При всей его природной мягкости и добросердечности несовместимость его с окружающей средой, прежде всего — с литературной, была неизбежной и очевидной. Писатель в том смысле творец, что он создает тип сознания, тип мироощущения, дотоле не существовавший или не описанный. Он отражает действительность, но не как зеркало, а как объект, на который она нападает; Сережа при этом еще и улыбался. Образ человека, возникающий из его рассказов, — образ с русской литературной традицией не совпадающий и, конечно же, весьма автобиографический. Это — человек, не оправдывающий действительность или себя самого; это человек, от нее отмахивающийся: выходящий из помещения, нежели пытающийся навести в нем порядок или усмотреть в его загаженное™ глубинный смысл, руку провидения".
"Не следует думать, будто он стремился стать американским писателем, что был «подвержен влияниям», что нашел в Америке себя и свое место. Это было далеко не так, и дело тут совсем в другом. Дело в том, что Сережа принадлежал к поколению, которое восприняло идею индивидуализма и принцип автономности человеческого существования более всерьез, чем это было сделано кем-либо и где-либо. Я говорю об этом со знанием дела, ибо имею честь — великую и грустную честь — к этому поколению принадлежать. <...> Идея индивидуализма, человека самого по себе, на отшибе и в чистом виде, была нашей собственной. Возможность физического ее осуществления была ничтожной, если не отсутствовала вообще. О перемещении в пространстве, тем более — в те пределы, откуда Мелвилл, Уитмен, Фолкнер и Фрост к нам явились, не было и речи. Когда же это оказалось осуществимым, для многих из нас осуществлять это было поздно: в физической реализации этой идеи мы больше не нуждались. Ибо идея индивидуализма к тому времени стала для нас действительно идеей — абстрактной, метафизической, если угодно, категорией. В этом смысле мы достигли в сознании и на бумаге куда большей автономии, чем она осуществима во плоти где бы то ни было. В этом смысле мы оказались «американцами» в куда большей степени, чем большинство населения США; в лучшем случае, нам оставалось узнавать себя «в лицо» в принципах и институтах того общества, в котором волею судьбы мы оказались".

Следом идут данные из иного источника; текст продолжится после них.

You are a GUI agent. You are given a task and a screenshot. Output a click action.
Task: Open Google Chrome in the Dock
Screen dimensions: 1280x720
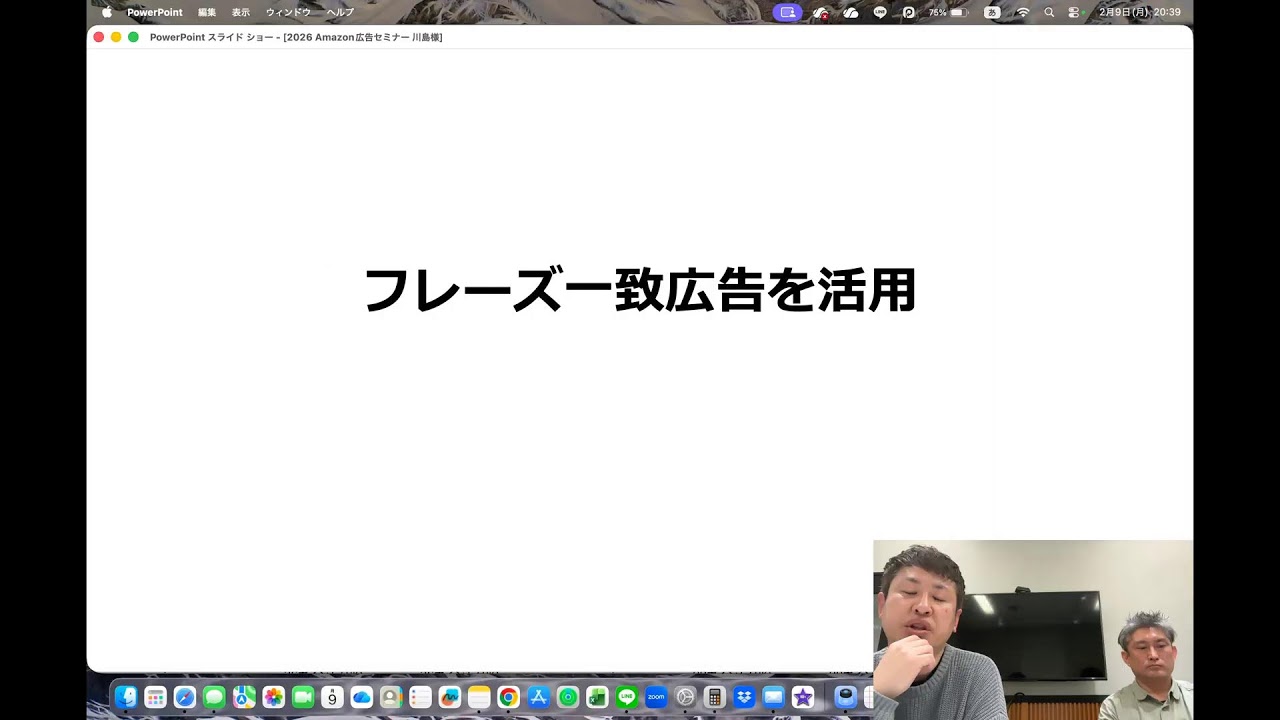(x=509, y=697)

Писатель Вардван Варжапетян:
"Я люблю его за какое-то детское писательство. Он как мальчик, который захотел играть в писателя и, мне кажется, таким всегда и оставался. Большой взрослый человек с внушительными габаритами, из которого так и не получилось взрослого литератора. Он так и остался на уровне игры в писателя. Он изобрел эту игру, этим, может быть, оригинален и привлекателен. И, таким образом, занял в литературе свое место, которое сам же себе и выбрал".
Писатель Валерий Попов:
Насколько я знаю, Вайль и Генис долго с ним не разговаривали. Довлатов мог довольно уверенно отодвинуть человека локтем, если ему было надо... Но это дело прошлое: сегодня все сошлись в любви к Довлатову, и никому даже в голову не приходит говорить о нем плохо".
После таких слов - что скажешь?
Для Довлатова гротеск был более верным оружием, чем реалистические описания. Чуть сдвинутый в будущее мир его текстов, сдвинутый волей гротескного зрения, несет след этого усилия. Но силы конечны, и Довлатов умер, потому что устал.